Posts Tagged ‘National Council of Resistance of Iran’

Iran Freedom March

While I was sitting in my office working this morning I received a message from our security personnel advising all employees to use caution if exiting the building around 1:00pm because many of the streets in the Downtown area would be shut down by the police for a large group of people.  However, the message simply urged caution.  It contained no specific information or explanation of what was going to be happening.  So naturally I was curious enough to schedule today’s lunchtime bike ride for the same time so I could go out and see first hand what was going on.

It turned out to be the Iran Freedom March, an annual protest in which Iranian-Americans march down Pennsylvania Avenue, from 10th Street to Freedom Plaza, where members and supporters of the Organization of Iranian American Communities gather for speeches and to draw attention to their call for a regime change in Tehran and ask the U.S.  They then finish by marching the last couple of blocks to The White House, where they call on the U.S.  government to label Iran’s military and intelligence agency as terror organizations.  The group seeks an uprising in Iran and regime change to establish a democratic, secular and non-nuclear nation.

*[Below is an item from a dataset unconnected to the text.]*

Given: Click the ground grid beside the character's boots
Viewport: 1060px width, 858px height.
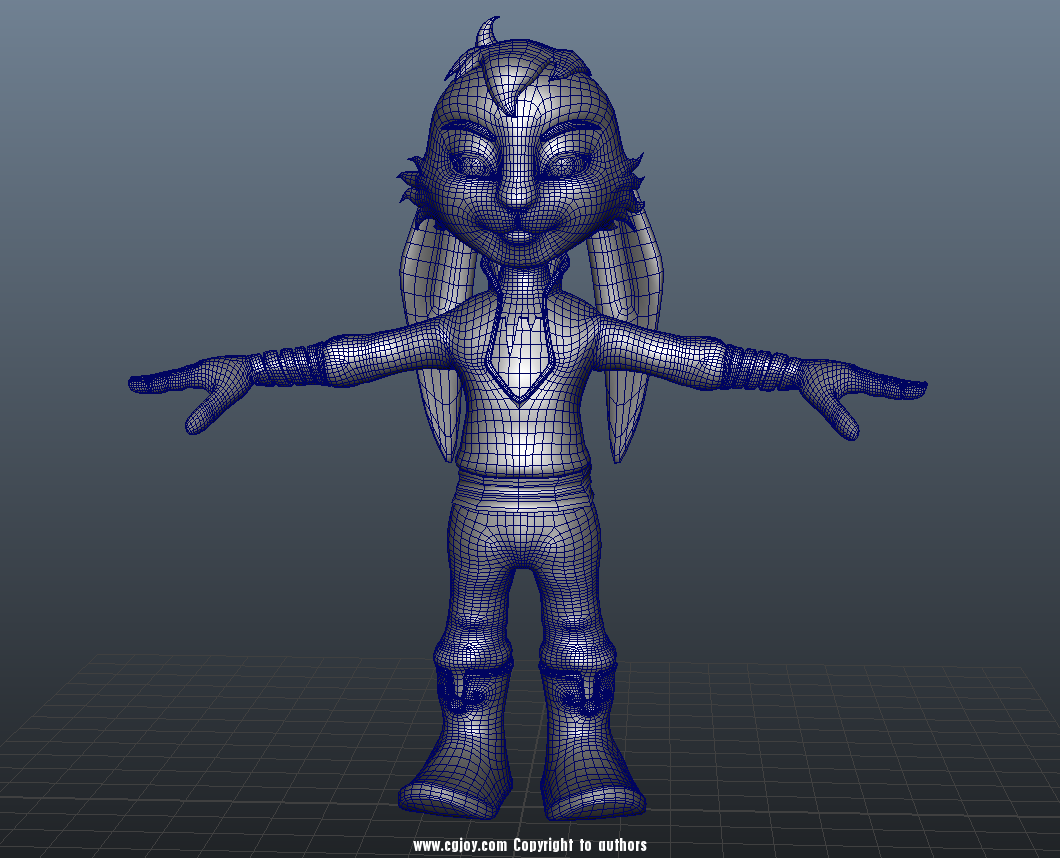Looking at the screenshot, I should coord(800,740).
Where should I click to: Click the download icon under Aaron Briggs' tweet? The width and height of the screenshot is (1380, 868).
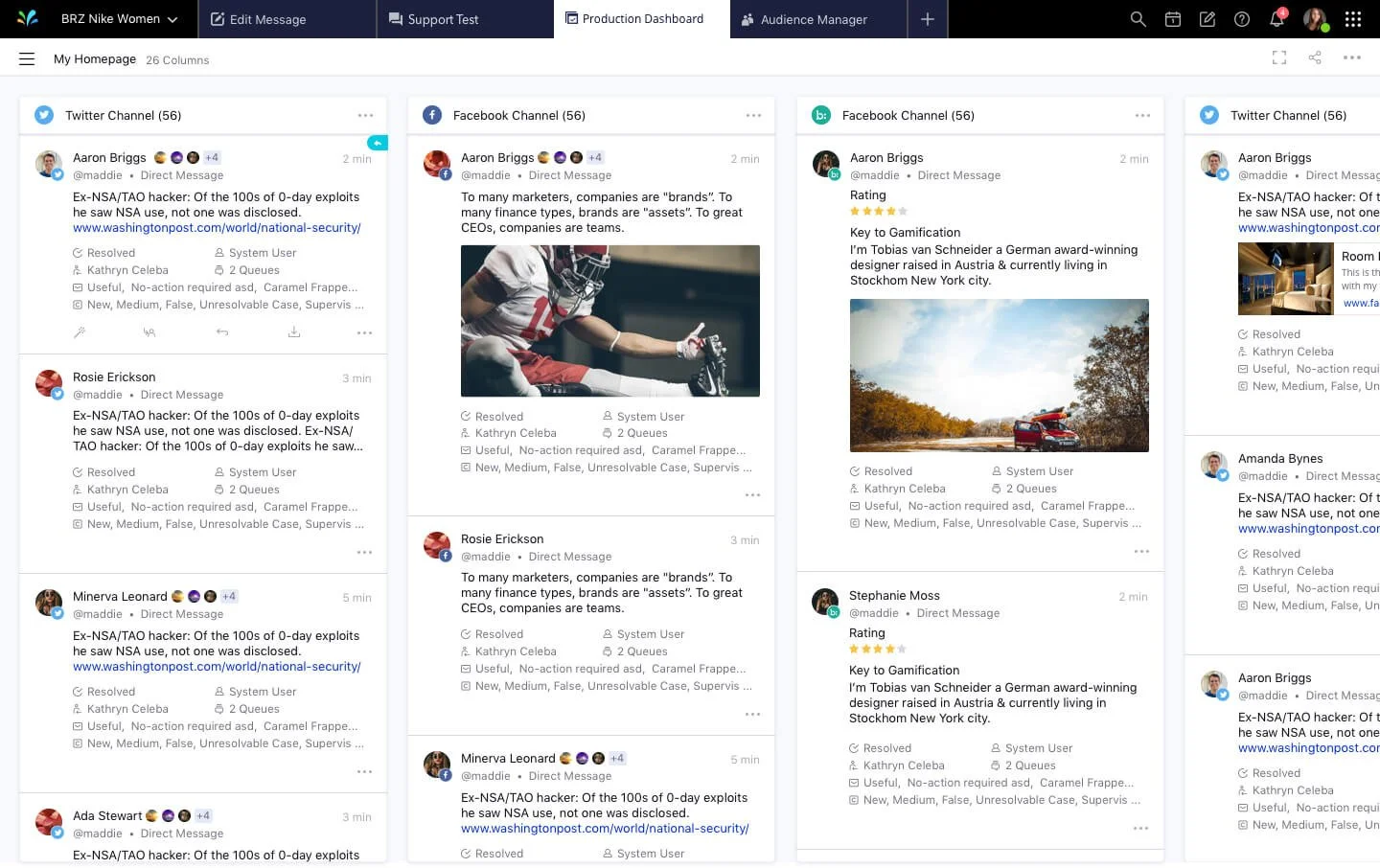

Among other speakers, Maryan Rajavi, president-elect of the opposition National Council of Resistance of Iran, addressed the marchers.  In prepared remarks, she noted that the rally was held on International Women’s Day and congratulated women fighting for equality under a “misogynist regime.” She stated, “On this day, Iran and Iranians take pride in the women of Iran who have risen up and waged one of the greatest resistances of the modern era.  They have given tens of thousands of martyrs, prisoners and torture victims, and for four decades have been active on all the fields of battle.”  Rajavi then called on the U.S. State Department to designate Iran’s military, the Islamic Revolutionary Guard Corps, and the Ministry of Intelligence as foreign terrorist organizations, asserting “Doing so would be a positive message to the Iranian people, and a decisive message against the clerical regime.”